**Given text**
=======

When an issue of law is unsettled, or doesn’t go your way at trial, you should be considering whether an appeal will yield a better result trying to settle after an unfavorable ruling. Our attorneys have represented clients in appellate courts across the country, including most Federal Circuit Courts of Appeal. We handle petitions for certiorari (or state equivalents), merits briefing, and amicus filings. Because solid appellate work begins long before the notice of appeal is filed, our appellate specialists are available to consult on litigation strategy, issue preservation, and complex motions alongside trial counsel.
Successful appellate work often requires a fresh pair of eyes, and always takes proper planning and the skill of being able to turn a cold trial record into tangible issues appellate courts can easily engage with. Don’t fall into the trap of simply recycling a trial merits brief. Presenting a compelling appellate case requires nuance, depth of analysis, and focus beyond most trial-level motion practice. You may only have a chance to convince an appellate court to review one or two critical issues – issues which could impact future litigation for your company or your industry – and our appellate experts can help ensure you are selecting the right issues to present, and presenting the strongest version of the argument.
In addition to appeals arising from our core subrogation practice areas, we have special expertise in appeals regarding Civil Procedure, Personal Jurisdiction, and Administrative Law. Our amicus briefs cover a similarly broad range of public policy and procedural concerns facing business clients and non-profits.
Appellate Experience:
- Personal Jurisdiction
- Federalism and Erie
- Health Plan Rights (Subrogation, Benefits Claims, and Provider Billing Disputes)
- Administrative Procedure and Environmental Impact Studies
Example Cases:
Applegate-Bader Farm v. Wisconsin Dep’t of Revenue, 396 Wis. 2d 69 (2021) (Secured review and merits decision by the Wisconsin Supreme Court, reversing lower court and holding that the Department of Revenue was required to and failed to conduct a WEPA analysis before promulgating agricultural tax rule affecting wetland properties.)
Malone v. Stanley Black & Decker, Inc., 965 F.3d 499, 501 (6th Cir. 2020) (Defended foreign manufacturer from unsupported allegations seeking to establish personal jurisdiction in Ohio.)
Weyant v. Phia Grp. LLC, 823 F. App’x 51, 52 (2d Cir. 2020) (Defended a self-funded benefit plan from a claim of conversion related to a subrogation interest, and successfully argued, following a call for special briefing, that the federal courts had subject matter jurisdiction over the case.)
Reg’l Med. Ctr. of San Jose v. WH Administrators, Inc., 795 F. App’x 524 (9th Cir. 2020) (Argued ERISA appeal on behalf of subrogation agent and other Plan representatives regarding whether Plan’s anti-assignment clause barred hospital’s action.)

=======

**Required action 1**
In the appellate practice text, which court decided Malone v. Stanley Black & Decker, Inc.?
**Required action 2**
List every area given under the "Appellate Experience:" heading of the appellate practice text.

**Source information**
=======

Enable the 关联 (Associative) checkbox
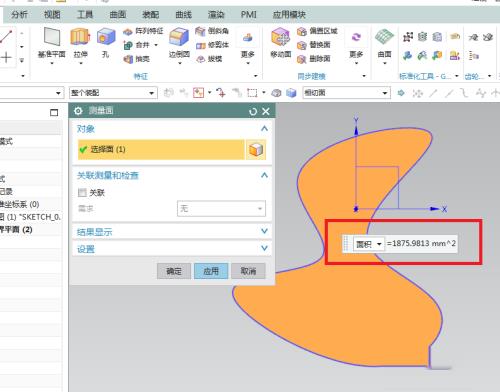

=======

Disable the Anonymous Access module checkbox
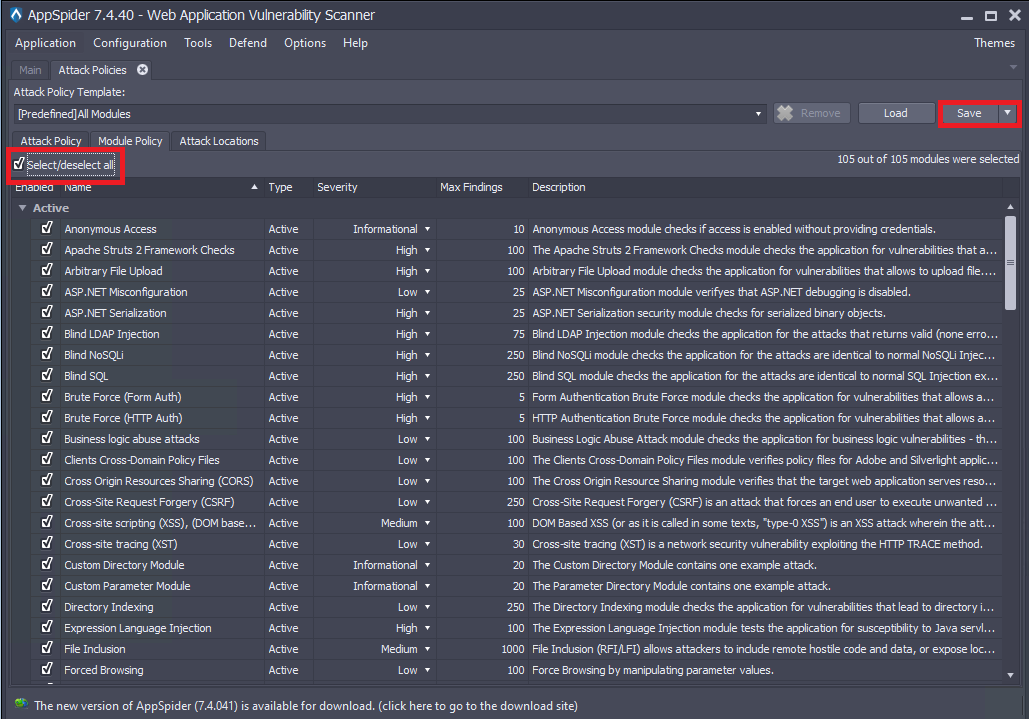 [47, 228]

=======

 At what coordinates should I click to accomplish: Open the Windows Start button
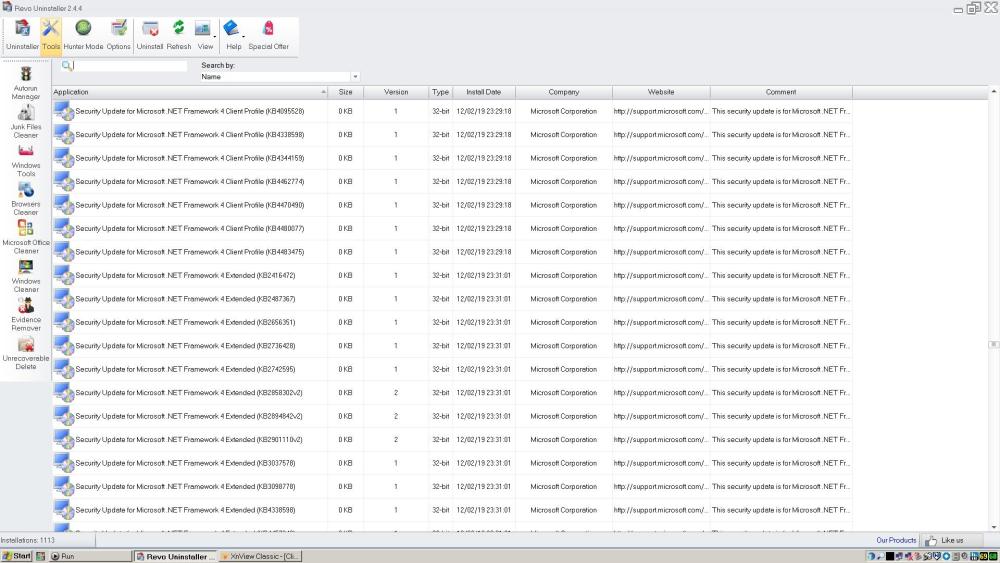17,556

=======

**Answer section 1**
The 6th Circuit (6th Cir. 2020).

**Answer section 2**
- Personal Jurisdiction
- Federalism and Erie
- Health Plan Rights (Subrogation, Benefits Claims, and Provider Billing Disputes)
- Administrative Procedure and Environmental Impact Studies